Böyle bir davranışın bundan sonraki yapılacak ilk seçimde iktidar partisine yansımasının nasıl olacağını ise söylemeye gerek bile yoktur herhalde...

Akpp (12)

RESMEN AYAR OLUYORUM!


Bu şehirde doğmuş ve bu şehirde yaşayan bir vatandaş olarak, sokağa her çıktığımda:
-Kaldırım üzerine park etmiş araçları görünce…
-Esnafın dükkan önünde içtiği sigara izmaritini yolun ortasına fırlattığına şahit olunca…
-Yaya yolu üzerine dondurma dolabı konulduğuna rastlayınca…
Hatta...
-İncecik gövdesi olan ağaçlara 2-3 tane bisiklet bağlandığında…
-Oturma banklarının etrafının çöp içinde bırakıldığında…
-Görme engeliler için yapılan sarı çizgilerin üzerine mal konulunca…
Adeta ifrit oluyorum…
***

-Trafiğin en yoğun olduğu saatte sağa çekip duran aracı gördüğümde…
-Taksiciler kavşağın orta yerinde durup yolcu indirdiğinde…
-Bazı camilerden dışarıya sürekli yüksek ses verildiğinde…
-Ağaçlara çivi ile ilan çakıldığında…
-Tramvay ve toplu taşım araçlarına inip binmenin hala bilinmiyor olmasına…
Resmen fıtık oluyorum…
***

-Delik torbalar ile pis sularını akıta akıta çıkartılan çöpleri gördüğümde…
-Yeşil ışık yanmadan korna çalma marifetini kazanmış sürücülere rastladığımda…
-Kahvehane önünde oturan erkeklerin önlerinden geçenlere yiyecekmiş gibi bakmasına şahit olduğumda…
-Merkezde bulunan mağazaların müziğin sesini bangır bangır bağırtmasına…
-Evcil hayvan sahiplerinin kalabalığın ortasında hayvanlarını serbest bırakmasına…
Bildiğiniz ayar oluyorum…
***

-Yolun üzerinde sizi durdurup “çok açım” ya da “yola gideceğim” diyerek para isteyenleri gördüğünde…
-Duvarlar, direkler ve ağaçlardan sonra bir de yerlere reklam afişi yapıştırıldığında…
-Bankların sırt konulacak yerlerine oturup, oturulacak yerlere ayaklarını koyanlara tanık olduğumda…
-Her iki adımda bir bankamatik ile karşılaştığımda…
-Kırılan duba, kaldırım ya da direklerin aylardır onarılmadığına şahit olduğumda…
Kesinlikle deli oluyorum…
***

-Elinde iki çocuğu, yeşil ışık yanmadan karşıya geçmeye çalışan anne-babaları gördüğümde…
-Mal indirip bindiren araçların yol kenarında bulunan ağaç ve direkleri kırdığında…
-Her yağışta, saçaklardan akan su ve yerinden oynayan taşların üzerine basılmasıyla arasından sıçrayan sularla sırılsıklam olduğumda…
-İnşaat çalışmaları nedeniyle yaya yolları gasp edildiğinde…
-Yolun ortasına masa-sandalye atıldığında…
Gerçekten rahatsız oluyorum… 

Kaldırım-2

VAKFIN GENEL MERKEZİ İSTANBULA MI TAŞINIYOR?

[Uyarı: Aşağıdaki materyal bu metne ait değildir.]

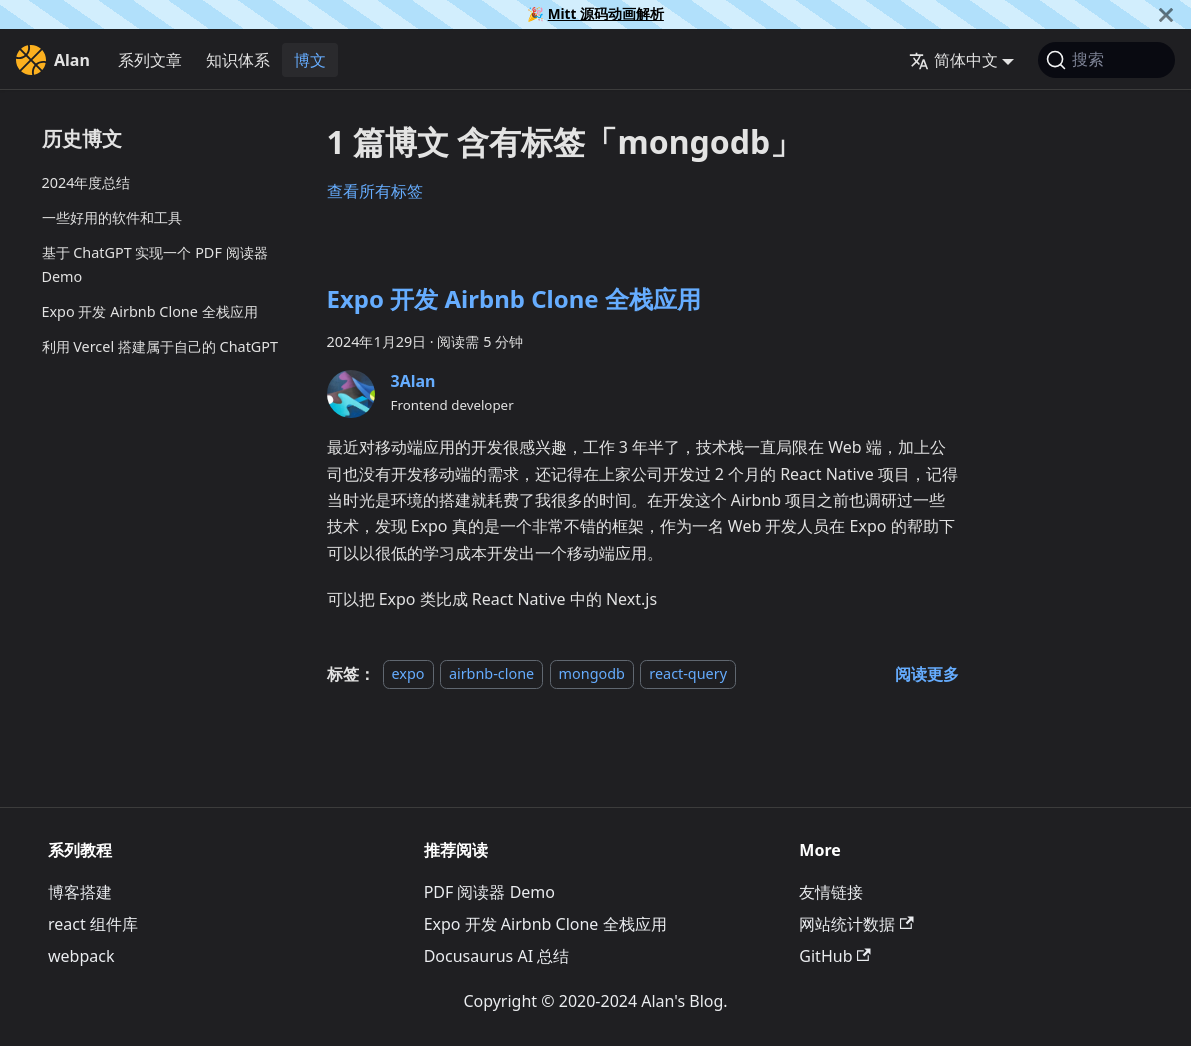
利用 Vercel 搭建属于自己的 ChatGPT (160, 346)
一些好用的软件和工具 (112, 217)
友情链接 (831, 892)
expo (408, 674)
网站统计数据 (856, 924)
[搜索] (1106, 60)
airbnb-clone (491, 674)
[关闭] (1166, 14)
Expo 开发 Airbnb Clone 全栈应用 (150, 311)
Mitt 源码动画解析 (606, 13)
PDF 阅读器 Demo (489, 892)
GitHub (834, 956)
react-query (688, 674)
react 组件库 (93, 924)
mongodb (592, 674)
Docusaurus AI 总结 (497, 956)
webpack (81, 956)
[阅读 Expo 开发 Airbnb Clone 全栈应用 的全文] (927, 674)
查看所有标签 (375, 191)
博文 (310, 60)
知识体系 (238, 60)
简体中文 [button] (953, 60)
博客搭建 (80, 892)
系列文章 (150, 60)
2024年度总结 (86, 182)
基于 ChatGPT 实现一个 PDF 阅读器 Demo (155, 264)
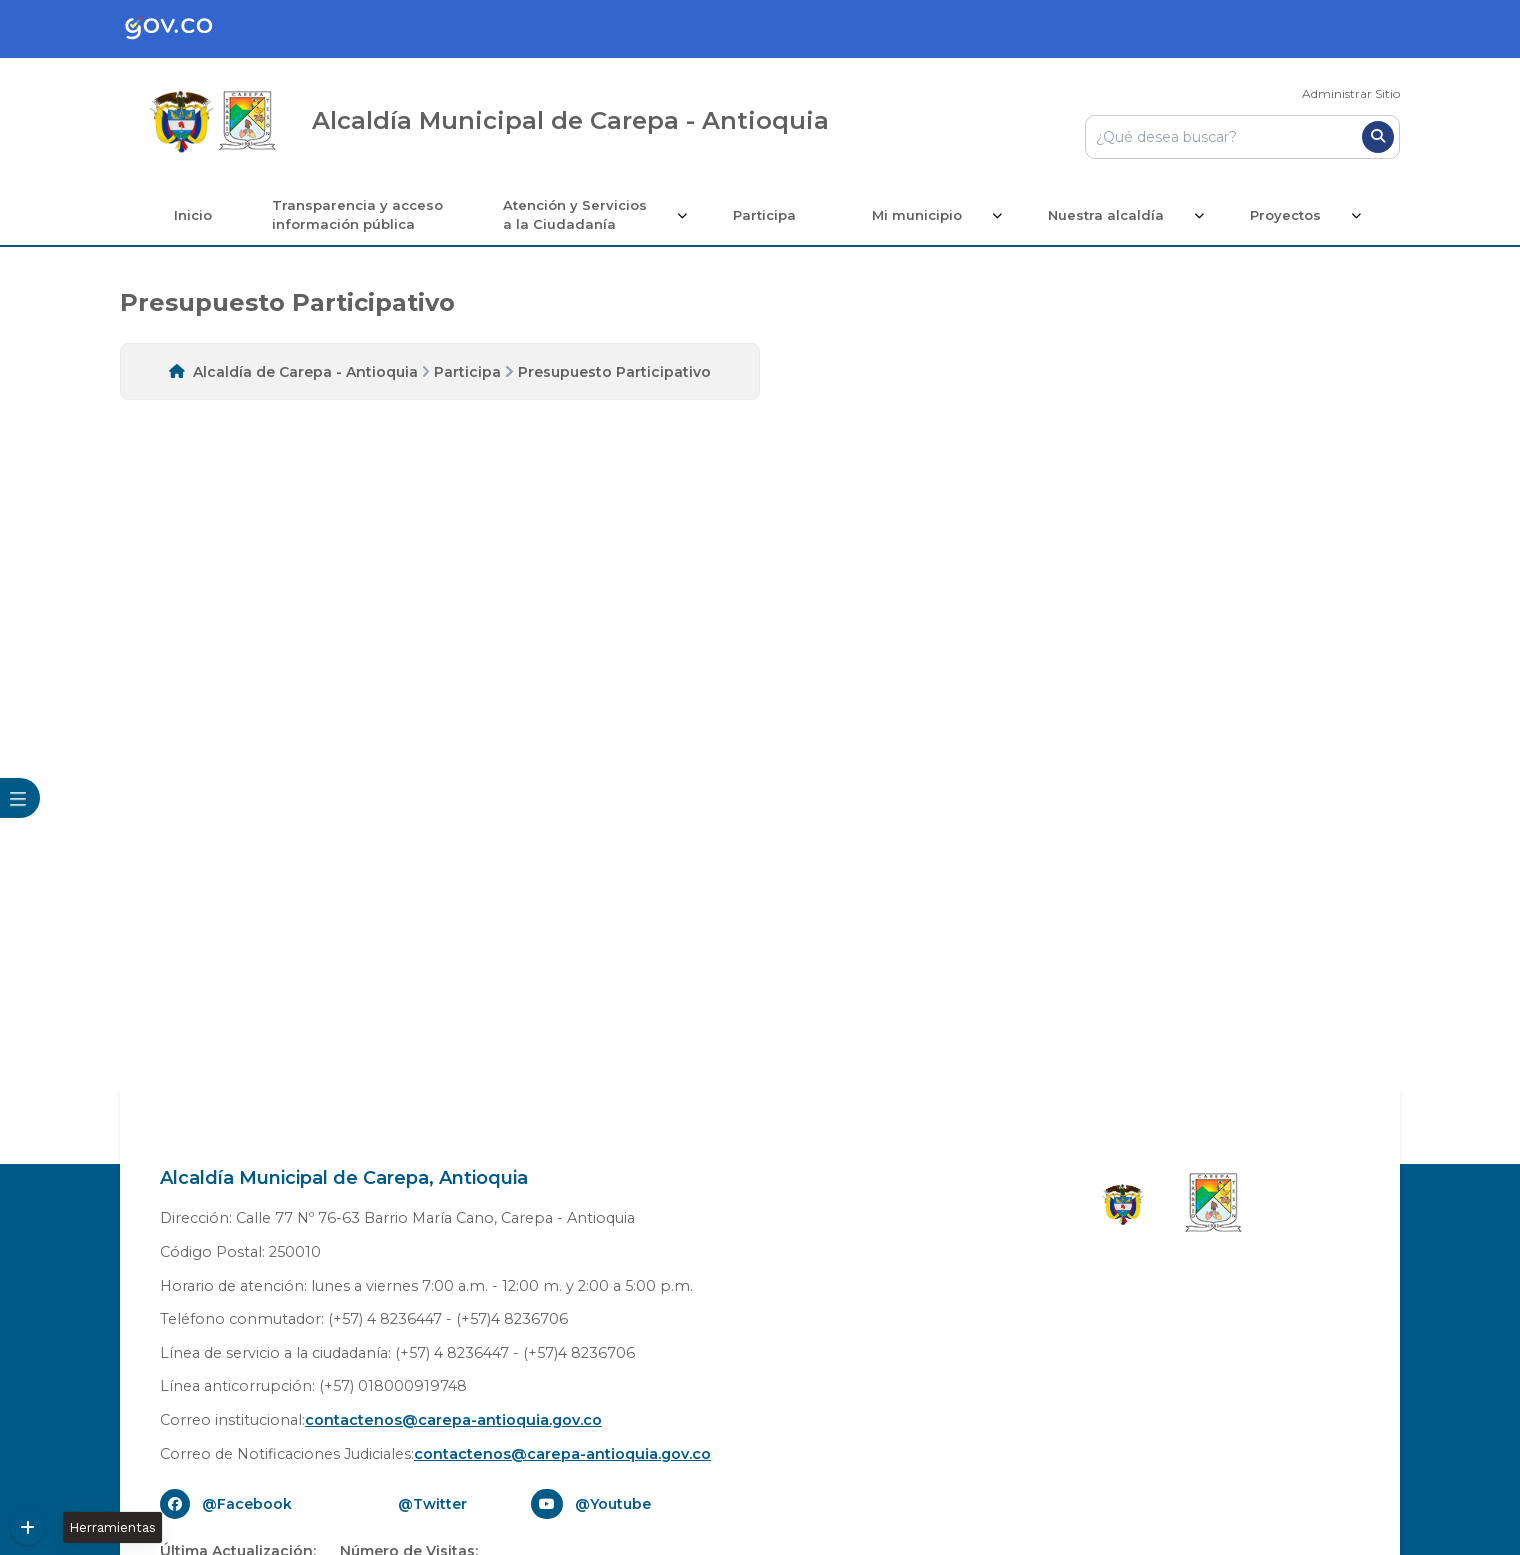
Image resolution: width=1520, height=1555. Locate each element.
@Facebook (247, 1504)
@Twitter (432, 1504)
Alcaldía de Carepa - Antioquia (305, 372)
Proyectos (1285, 215)
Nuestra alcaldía (1106, 215)
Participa (764, 215)
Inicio (193, 215)
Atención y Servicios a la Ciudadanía (575, 215)
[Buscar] (1378, 137)
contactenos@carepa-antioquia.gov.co (453, 1420)
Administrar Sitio (1351, 93)
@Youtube (613, 1504)
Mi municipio (917, 215)
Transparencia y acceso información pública (357, 215)
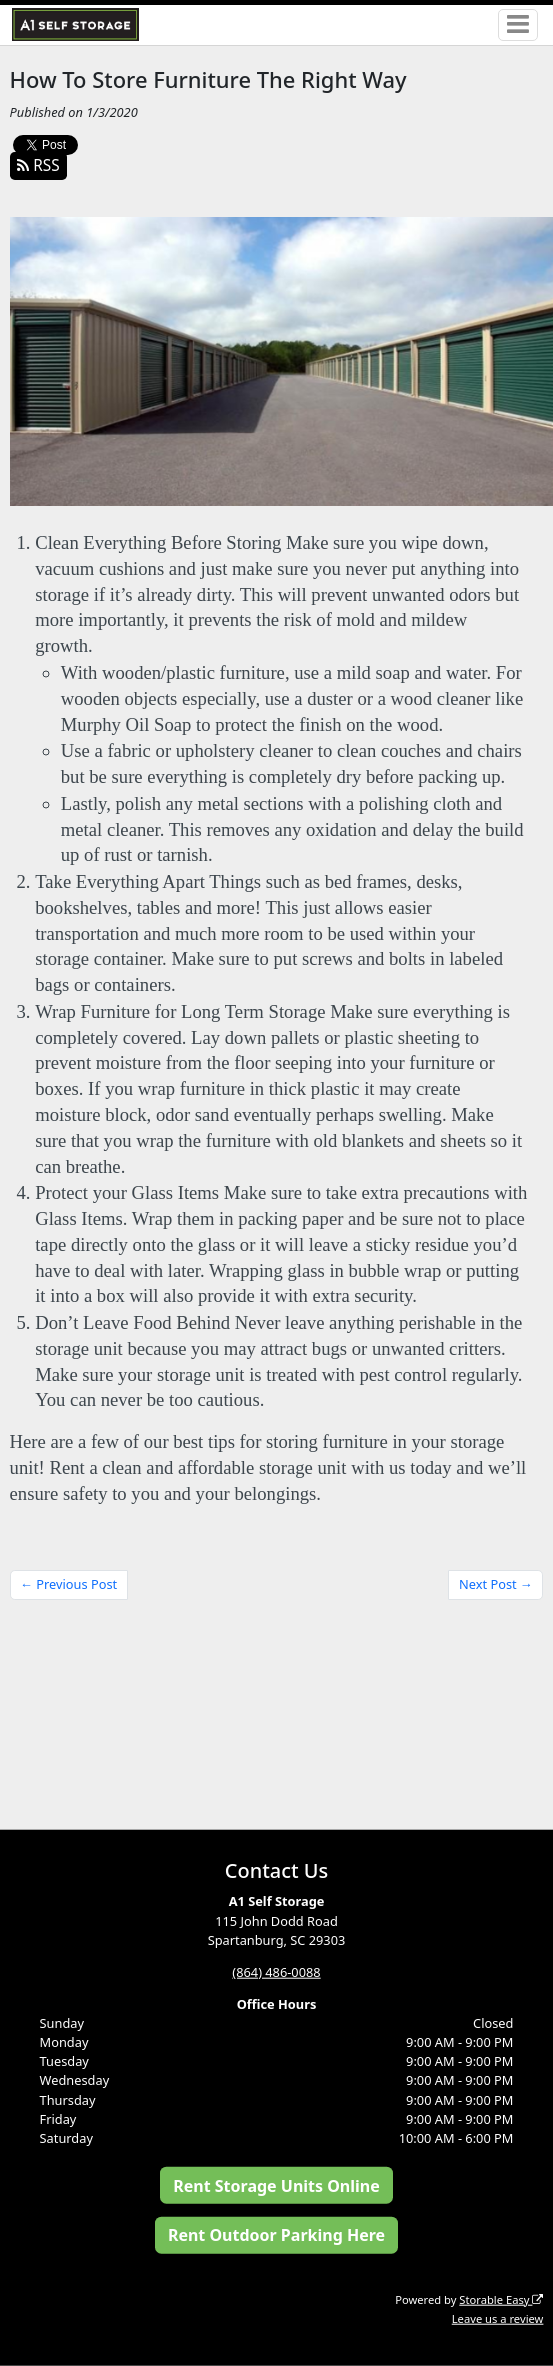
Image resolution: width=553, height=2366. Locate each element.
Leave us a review (498, 2317)
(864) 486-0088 (276, 1971)
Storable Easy (501, 2298)
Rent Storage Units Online (276, 2185)
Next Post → (496, 1584)
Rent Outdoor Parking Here (276, 2235)
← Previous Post (68, 1584)
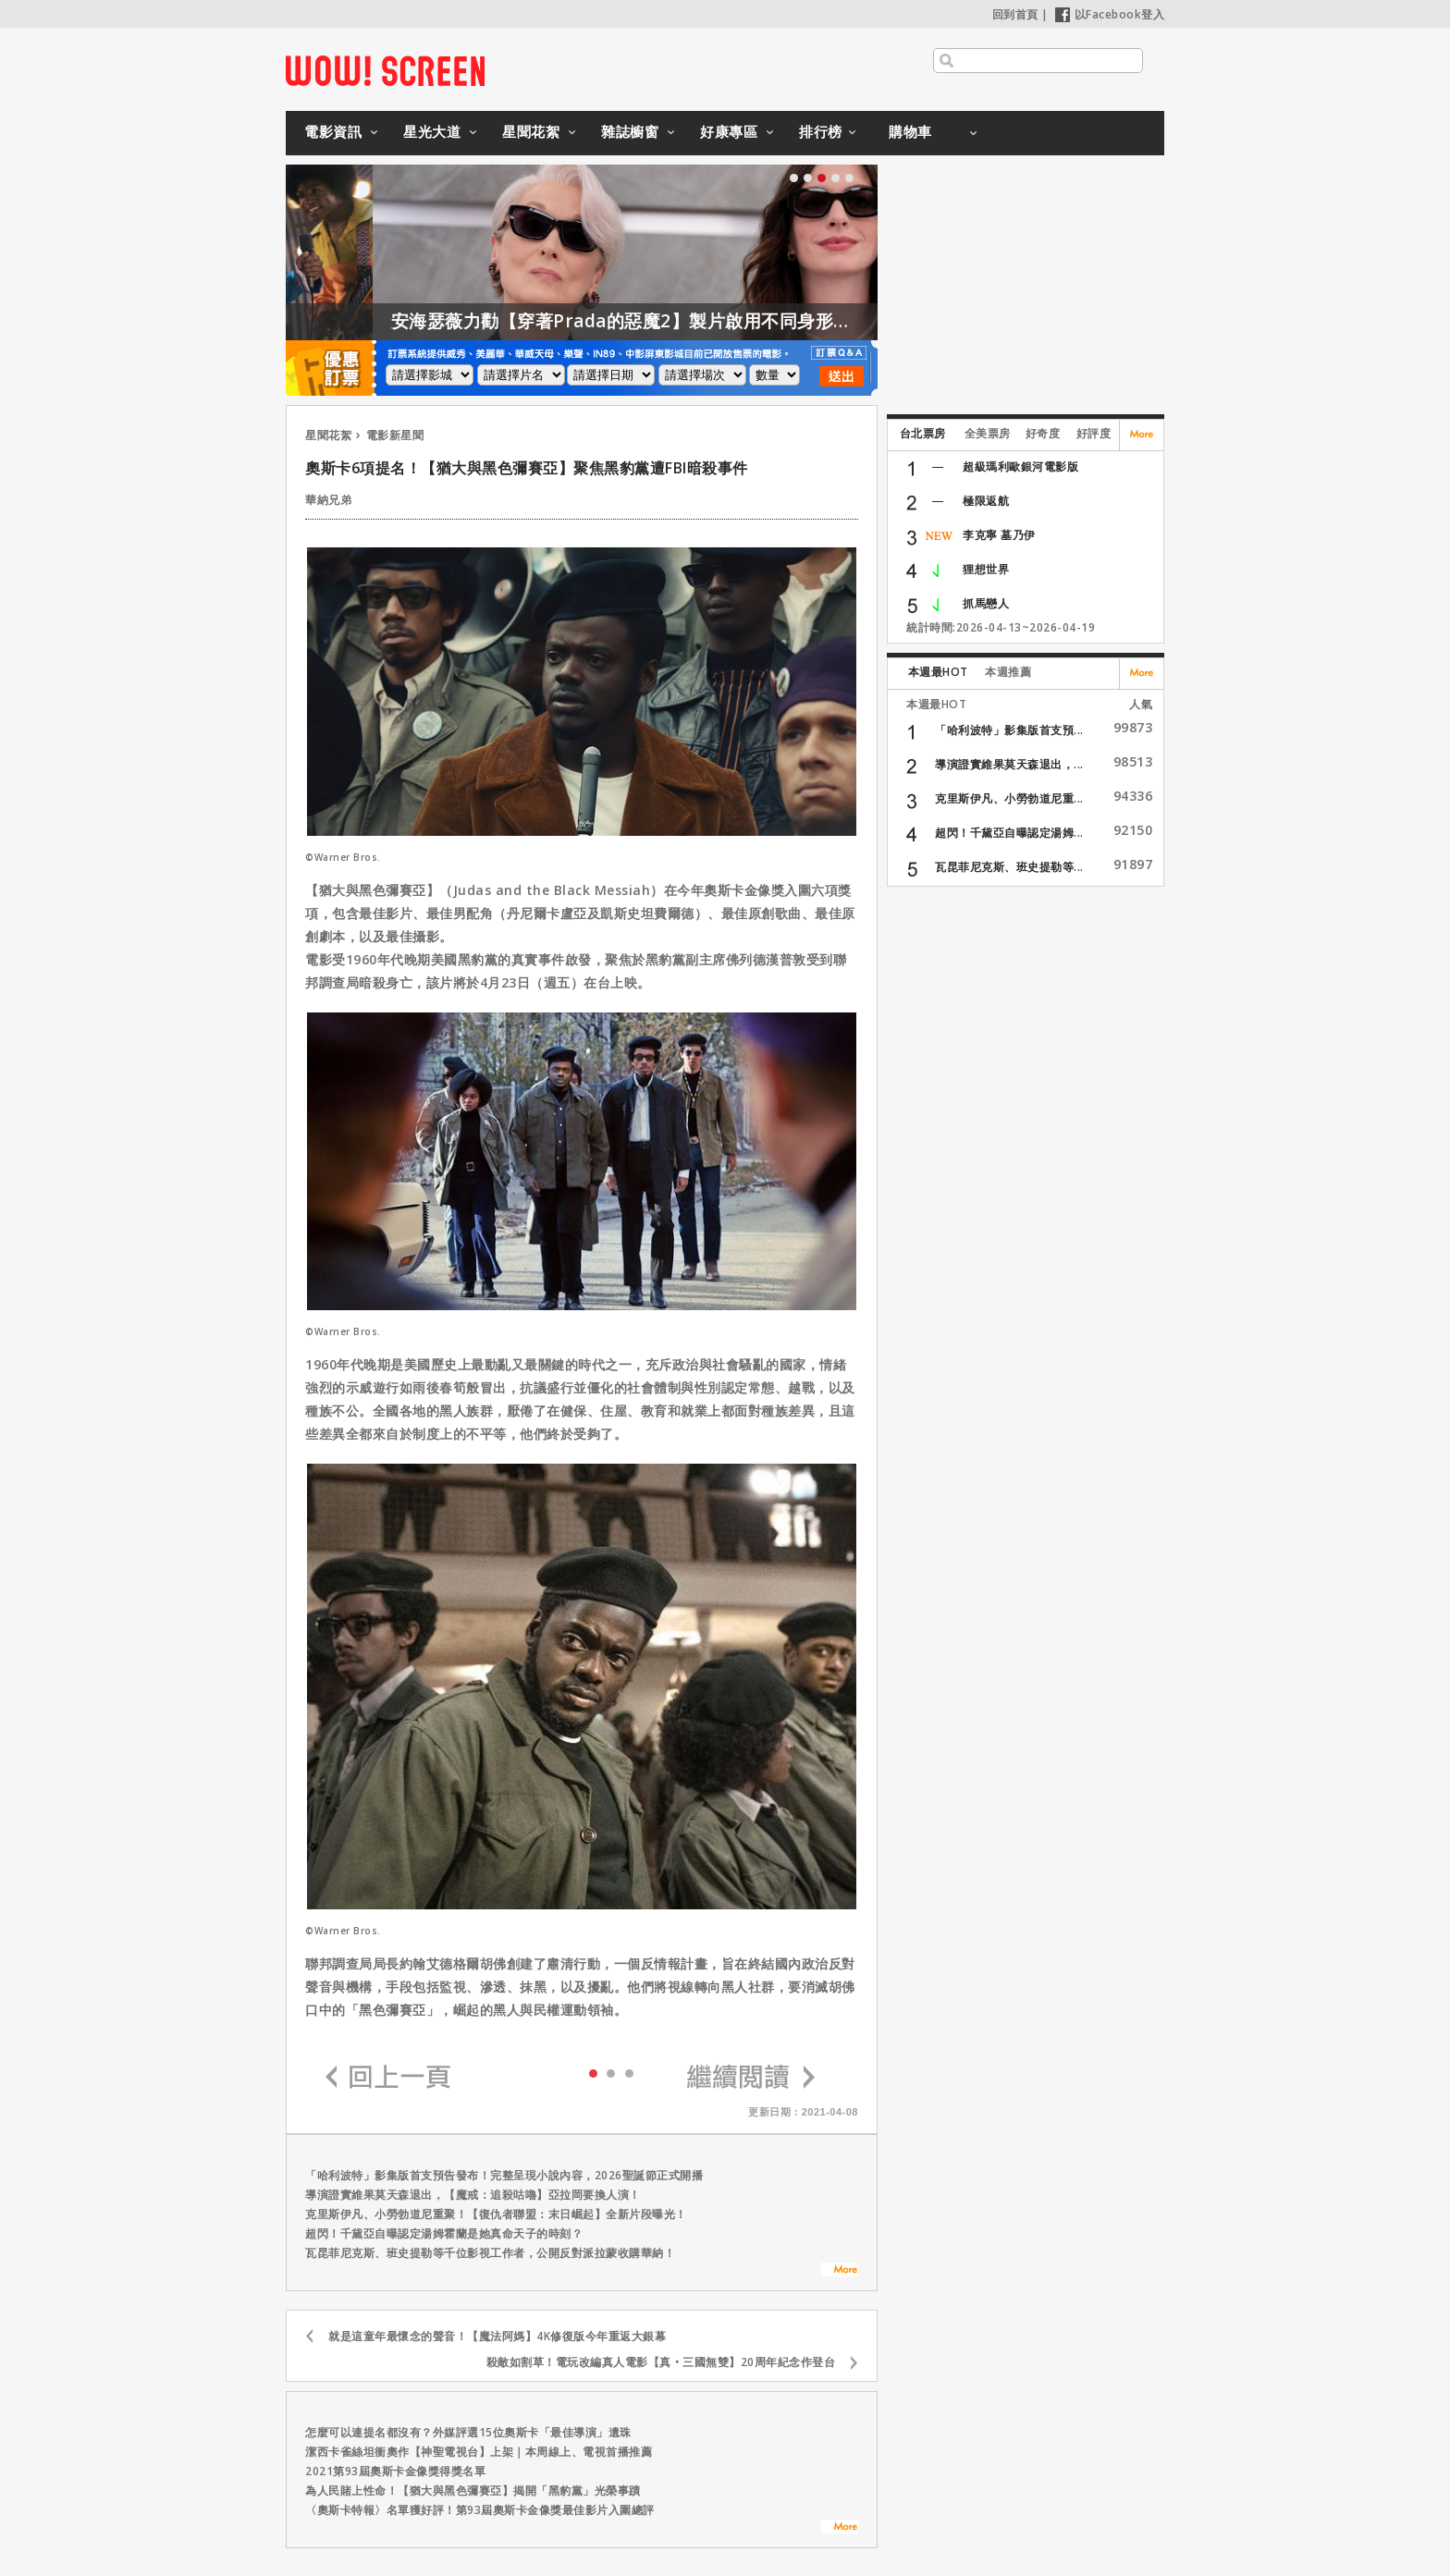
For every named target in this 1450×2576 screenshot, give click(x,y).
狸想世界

Türk Dünyası Kültür Başkenti bilindiği üzere vakfa dönüştü.
Vakfa dönüşmesi sonrasında geçen 10 yıllık süreç içinde de sadece Millet Bahçesi altındaki Otopark ile Dedekorkut parkı içindeki kafeteryaların gelirini almak dışında bir de yasal zorunluluk olan genel kurulu yapmaktan başka bir faaliyeti olmadı.
***
Genel merkezi Eskişehir'de olan ve Odunpazarı Orta Mahallede bir genel merkez binası bulunan Türk Dünyası Vakfı, Ümraniye Belediyesinden bir Av köşkü almış...
Köşkü para ödeyerek mi aldı yoksa Ümraniye Belediyesi bu köşkü vakfa mı tahsis etti bilemiyoruz...
***
Ancak...
Söylenenlere bakılırsa Türk Dünyası Vakfı genel merkezini Eskişehir'den, Ümraniye'deki bu köşke taşımayı düşünüyormuş.
***
Umarız bu doğru değildir...
Zira...
Eskişehir Kültür Başkenti projesi sonrası oluşan vakfın Eskişehir'den elde ettiği gelirle İstanbul'da faaliyet göstermesi hiç hoş olmaz sanki.